## Task statement
Your task is to repeat the data exactly, every line of it.

┌──

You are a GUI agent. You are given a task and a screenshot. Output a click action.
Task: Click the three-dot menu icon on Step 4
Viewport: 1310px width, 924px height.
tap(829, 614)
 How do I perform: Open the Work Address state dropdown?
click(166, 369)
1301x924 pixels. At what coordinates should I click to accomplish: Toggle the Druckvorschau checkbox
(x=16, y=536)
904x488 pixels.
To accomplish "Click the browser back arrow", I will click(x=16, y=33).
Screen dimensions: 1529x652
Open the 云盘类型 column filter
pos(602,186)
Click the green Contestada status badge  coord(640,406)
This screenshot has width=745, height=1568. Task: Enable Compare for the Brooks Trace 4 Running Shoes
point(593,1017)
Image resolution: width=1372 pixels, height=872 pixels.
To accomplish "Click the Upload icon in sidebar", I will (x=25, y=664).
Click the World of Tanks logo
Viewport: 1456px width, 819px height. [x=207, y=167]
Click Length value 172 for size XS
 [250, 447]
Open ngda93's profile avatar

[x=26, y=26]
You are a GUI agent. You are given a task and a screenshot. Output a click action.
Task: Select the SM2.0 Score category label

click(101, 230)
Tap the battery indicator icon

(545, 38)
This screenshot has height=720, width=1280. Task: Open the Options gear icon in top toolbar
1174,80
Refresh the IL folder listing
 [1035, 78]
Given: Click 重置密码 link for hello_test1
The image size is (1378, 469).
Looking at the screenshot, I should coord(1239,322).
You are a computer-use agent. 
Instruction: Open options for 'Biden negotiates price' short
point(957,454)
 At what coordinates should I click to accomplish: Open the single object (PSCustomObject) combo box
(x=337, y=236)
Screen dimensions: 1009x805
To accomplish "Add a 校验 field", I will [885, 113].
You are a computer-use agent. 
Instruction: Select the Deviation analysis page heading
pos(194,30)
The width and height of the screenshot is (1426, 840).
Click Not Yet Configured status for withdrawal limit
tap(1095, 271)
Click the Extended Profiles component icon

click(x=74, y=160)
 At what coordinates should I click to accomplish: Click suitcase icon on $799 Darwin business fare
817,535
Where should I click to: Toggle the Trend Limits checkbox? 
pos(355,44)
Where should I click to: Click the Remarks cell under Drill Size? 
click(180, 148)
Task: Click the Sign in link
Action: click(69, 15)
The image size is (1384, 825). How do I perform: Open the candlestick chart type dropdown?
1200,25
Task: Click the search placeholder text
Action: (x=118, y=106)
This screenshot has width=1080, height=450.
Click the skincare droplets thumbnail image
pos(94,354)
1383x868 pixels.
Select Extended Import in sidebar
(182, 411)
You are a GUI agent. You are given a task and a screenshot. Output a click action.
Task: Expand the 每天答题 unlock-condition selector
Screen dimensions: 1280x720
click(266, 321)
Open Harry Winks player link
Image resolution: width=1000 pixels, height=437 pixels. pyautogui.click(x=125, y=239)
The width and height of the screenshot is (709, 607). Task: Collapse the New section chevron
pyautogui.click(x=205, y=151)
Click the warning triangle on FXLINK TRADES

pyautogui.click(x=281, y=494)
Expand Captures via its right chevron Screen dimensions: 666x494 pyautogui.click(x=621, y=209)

└──

## Answer area
You are a GUI agent. You are given a task and a screenshot. Output a click action.
Task: Click the three-dot menu icon on Step 4
Viewport: 1310px width, 924px height.
tap(829, 614)
 How do I perform: Open the Work Address state dropdown?
click(166, 369)
1301x924 pixels. At what coordinates should I click to accomplish: Toggle the Druckvorschau checkbox
(x=16, y=536)
904x488 pixels.
To accomplish "Click the browser back arrow", I will click(x=16, y=33).
Screen dimensions: 1529x652
Open the 云盘类型 column filter
pos(602,186)
Click the green Contestada status badge  coord(640,406)
This screenshot has width=745, height=1568. Task: Enable Compare for the Brooks Trace 4 Running Shoes
point(593,1017)
Image resolution: width=1372 pixels, height=872 pixels.
To accomplish "Click the Upload icon in sidebar", I will (x=25, y=664).
Click the World of Tanks logo
Viewport: 1456px width, 819px height. [x=207, y=167]
Click Length value 172 for size XS
 [250, 447]
Open ngda93's profile avatar

[x=26, y=26]
You are a GUI agent. You are given a task and a screenshot. Output a click action.
Task: Select the SM2.0 Score category label

click(101, 230)
Tap the battery indicator icon

(545, 38)
This screenshot has height=720, width=1280. Task: Open the Options gear icon in top toolbar
1174,80
Refresh the IL folder listing
 [1035, 78]
Given: Click 重置密码 link for hello_test1
The image size is (1378, 469).
Looking at the screenshot, I should coord(1239,322).
You are a computer-use agent. 
Instruction: Open options for 'Biden negotiates price' short
point(957,454)
 At what coordinates should I click to accomplish: Open the single object (PSCustomObject) combo box
(x=337, y=236)
Screen dimensions: 1009x805
To accomplish "Add a 校验 field", I will [885, 113].
You are a computer-use agent. 
Instruction: Select the Deviation analysis page heading
pos(194,30)
The width and height of the screenshot is (1426, 840).
Click Not Yet Configured status for withdrawal limit
tap(1095, 271)
Click the Extended Profiles component icon

click(x=74, y=160)
 At what coordinates should I click to accomplish: Click suitcase icon on $799 Darwin business fare
817,535
Where should I click to: Toggle the Trend Limits checkbox? 
pos(355,44)
Where should I click to: Click the Remarks cell under Drill Size? 
click(180, 148)
Task: Click the Sign in link
Action: click(69, 15)
The image size is (1384, 825). How do I perform: Open the candlestick chart type dropdown?
1200,25
Task: Click the search placeholder text
Action: (x=118, y=106)
This screenshot has width=1080, height=450.
Click the skincare droplets thumbnail image
pos(94,354)
1383x868 pixels.
Select Extended Import in sidebar
(182, 411)
You are a GUI agent. You are given a task and a screenshot. Output a click action.
Task: Expand the 每天答题 unlock-condition selector
Screen dimensions: 1280x720
click(266, 321)
Open Harry Winks player link
Image resolution: width=1000 pixels, height=437 pixels. pyautogui.click(x=125, y=239)
The width and height of the screenshot is (709, 607). Task: Collapse the New section chevron
pyautogui.click(x=205, y=151)
Click the warning triangle on FXLINK TRADES

pyautogui.click(x=281, y=494)
Expand Captures via its right chevron Screen dimensions: 666x494 pyautogui.click(x=621, y=209)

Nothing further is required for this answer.